━━ Given records

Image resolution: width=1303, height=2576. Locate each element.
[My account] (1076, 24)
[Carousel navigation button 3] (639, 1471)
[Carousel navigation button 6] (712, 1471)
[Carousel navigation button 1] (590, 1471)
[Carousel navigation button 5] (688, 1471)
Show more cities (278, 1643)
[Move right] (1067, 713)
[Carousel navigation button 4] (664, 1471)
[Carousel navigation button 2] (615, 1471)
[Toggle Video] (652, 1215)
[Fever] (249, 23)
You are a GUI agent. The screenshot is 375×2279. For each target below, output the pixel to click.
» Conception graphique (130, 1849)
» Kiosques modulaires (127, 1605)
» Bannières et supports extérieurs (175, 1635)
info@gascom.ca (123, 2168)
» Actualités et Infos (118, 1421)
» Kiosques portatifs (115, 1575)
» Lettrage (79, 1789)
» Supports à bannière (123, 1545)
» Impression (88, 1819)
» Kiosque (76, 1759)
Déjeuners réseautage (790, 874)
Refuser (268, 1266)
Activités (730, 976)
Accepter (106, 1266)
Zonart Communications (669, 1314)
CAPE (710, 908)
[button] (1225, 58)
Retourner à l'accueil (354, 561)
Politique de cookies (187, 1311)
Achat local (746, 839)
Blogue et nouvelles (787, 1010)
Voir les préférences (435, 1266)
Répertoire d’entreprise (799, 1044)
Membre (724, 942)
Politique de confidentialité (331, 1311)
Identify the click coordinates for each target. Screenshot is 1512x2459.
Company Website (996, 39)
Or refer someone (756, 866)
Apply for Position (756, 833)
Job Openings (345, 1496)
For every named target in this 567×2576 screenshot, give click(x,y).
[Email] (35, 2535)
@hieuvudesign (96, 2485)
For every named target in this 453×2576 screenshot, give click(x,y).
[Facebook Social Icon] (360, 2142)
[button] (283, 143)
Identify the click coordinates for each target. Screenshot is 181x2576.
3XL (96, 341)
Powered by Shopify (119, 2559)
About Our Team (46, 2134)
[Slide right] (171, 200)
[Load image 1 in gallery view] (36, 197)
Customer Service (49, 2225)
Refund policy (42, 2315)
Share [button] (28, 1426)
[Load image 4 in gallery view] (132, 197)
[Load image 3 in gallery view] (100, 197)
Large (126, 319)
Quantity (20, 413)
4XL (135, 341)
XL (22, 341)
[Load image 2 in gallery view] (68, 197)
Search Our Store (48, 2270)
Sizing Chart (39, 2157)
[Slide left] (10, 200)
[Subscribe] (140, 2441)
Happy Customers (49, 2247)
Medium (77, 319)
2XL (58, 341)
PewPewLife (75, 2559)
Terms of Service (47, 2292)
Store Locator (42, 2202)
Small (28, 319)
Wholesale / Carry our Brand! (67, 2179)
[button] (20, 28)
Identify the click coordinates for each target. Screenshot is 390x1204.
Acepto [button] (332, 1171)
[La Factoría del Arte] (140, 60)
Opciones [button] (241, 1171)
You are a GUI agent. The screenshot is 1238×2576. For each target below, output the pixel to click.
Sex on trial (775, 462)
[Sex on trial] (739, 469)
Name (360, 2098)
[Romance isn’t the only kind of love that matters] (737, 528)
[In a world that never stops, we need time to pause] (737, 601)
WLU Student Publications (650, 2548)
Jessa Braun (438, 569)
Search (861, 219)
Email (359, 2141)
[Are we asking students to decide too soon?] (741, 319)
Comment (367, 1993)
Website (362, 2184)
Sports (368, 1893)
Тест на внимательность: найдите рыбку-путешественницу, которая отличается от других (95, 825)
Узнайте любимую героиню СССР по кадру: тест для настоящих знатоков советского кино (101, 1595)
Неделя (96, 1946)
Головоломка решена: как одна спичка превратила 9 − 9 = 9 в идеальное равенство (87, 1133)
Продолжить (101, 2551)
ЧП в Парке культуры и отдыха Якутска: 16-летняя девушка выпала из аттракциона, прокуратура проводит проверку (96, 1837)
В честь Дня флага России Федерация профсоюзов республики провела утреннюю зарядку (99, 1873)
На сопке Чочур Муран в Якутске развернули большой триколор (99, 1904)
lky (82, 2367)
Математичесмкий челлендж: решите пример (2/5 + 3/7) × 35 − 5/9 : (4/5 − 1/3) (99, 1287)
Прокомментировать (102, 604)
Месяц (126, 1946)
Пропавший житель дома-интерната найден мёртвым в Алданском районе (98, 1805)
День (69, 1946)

━━━━

The records above should be restated exactly, line for line.

**Task result**
Image resolution: width=1303, height=2576. Locate each element.
[My account] (1076, 24)
[Carousel navigation button 3] (639, 1471)
[Carousel navigation button 6] (712, 1471)
[Carousel navigation button 1] (590, 1471)
[Carousel navigation button 5] (688, 1471)
Show more cities (278, 1643)
[Move right] (1067, 713)
[Carousel navigation button 4] (664, 1471)
[Carousel navigation button 2] (615, 1471)
[Toggle Video] (652, 1215)
[Fever] (249, 23)
You are a GUI agent. The screenshot is 375×2279. For each target below, output the pixel to click.
» Conception graphique (130, 1849)
» Kiosques modulaires (127, 1605)
» Bannières et supports extérieurs (175, 1635)
info@gascom.ca (123, 2168)
» Actualités et Infos (118, 1421)
» Kiosques portatifs (115, 1575)
» Lettrage (79, 1789)
» Supports à bannière (123, 1545)
» Impression (88, 1819)
» Kiosque (76, 1759)
Déjeuners réseautage (790, 874)
Refuser (268, 1266)
Activités (730, 976)
Accepter (106, 1266)
Zonart Communications (669, 1314)
CAPE (710, 908)
[button] (1225, 58)
Retourner à l'accueil (354, 561)
Politique de cookies (187, 1311)
Achat local (746, 839)
Blogue et nouvelles (787, 1010)
Voir les préférences (435, 1266)
Répertoire d’entreprise (799, 1044)
Membre (724, 942)
Politique de confidentialité (331, 1311)
Identify the click coordinates for each target. Screenshot is 1512x2459.
Company Website (996, 39)
Or refer someone (756, 866)
Apply for Position (756, 833)
Job Openings (345, 1496)
For every named target in this 567×2576 screenshot, give click(x,y).
[Email] (35, 2535)
@hieuvudesign (96, 2485)
For every named target in this 453×2576 screenshot, give click(x,y).
[Facebook Social Icon] (360, 2142)
[button] (283, 143)
Identify the click coordinates for each target. Screenshot is 181x2576.
3XL (96, 341)
Powered by Shopify (119, 2559)
About Our Team (46, 2134)
[Slide right] (171, 200)
[Load image 1 in gallery view] (36, 197)
Customer Service (49, 2225)
Refund policy (42, 2315)
Share [button] (28, 1426)
[Load image 4 in gallery view] (132, 197)
[Load image 3 in gallery view] (100, 197)
Large (126, 319)
Quantity (20, 413)
4XL (135, 341)
XL (22, 341)
[Load image 2 in gallery view] (68, 197)
Search Our Store (48, 2270)
Sizing Chart (39, 2157)
[Slide left] (10, 200)
[Subscribe] (140, 2441)
Happy Customers (49, 2247)
Medium (77, 319)
2XL (58, 341)
PewPewLife (75, 2559)
Terms of Service (47, 2292)
Store Locator (42, 2202)
Small (28, 319)
Wholesale / Carry our Brand! (67, 2179)
[button] (20, 28)
Identify the click coordinates for each target. Screenshot is 390x1204.
Acepto [button] (332, 1171)
[La Factoría del Arte] (140, 60)
Opciones [button] (241, 1171)
You are a GUI agent. The screenshot is 1238×2576. For each target below, output the pixel to click.
Sex on trial (775, 462)
[Sex on trial] (739, 469)
Name (360, 2098)
[Romance isn’t the only kind of love that matters] (737, 528)
[In a world that never stops, we need time to pause] (737, 601)
WLU Student Publications (650, 2548)
Jessa Braun (438, 569)
Search (861, 219)
Email (359, 2141)
[Are we asking students to decide too soon?] (741, 319)
Comment (367, 1993)
Website (362, 2184)
Sports (368, 1893)
Тест на внимательность: найдите рыбку-путешественницу, которая отличается от других (95, 825)
Узнайте любимую героиню СССР по кадру: тест для настоящих знатоков советского кино (101, 1595)
Неделя (96, 1946)
Головоломка решена: как одна спичка превратила 9 − 9 = 9 в идеальное равенство (87, 1133)
Продолжить (101, 2551)
ЧП в Парке культуры и отдыха Якутска: 16-летняя девушка выпала из аттракциона, прокуратура проводит проверку (96, 1837)
В честь Дня флага России Федерация профсоюзов республики провела утреннюю зарядку (99, 1873)
На сопке Чочур Муран в Якутске развернули большой триколор (99, 1904)
lky (82, 2367)
Математичесмкий челлендж: решите пример (2/5 + 3/7) × 35 − 5/9 : (4/5 − 1/3) (99, 1287)
Прокомментировать (102, 604)
Месяц (126, 1946)
Пропавший житель дома-интерната найден мёртвым в Алданском районе (98, 1805)
День (69, 1946)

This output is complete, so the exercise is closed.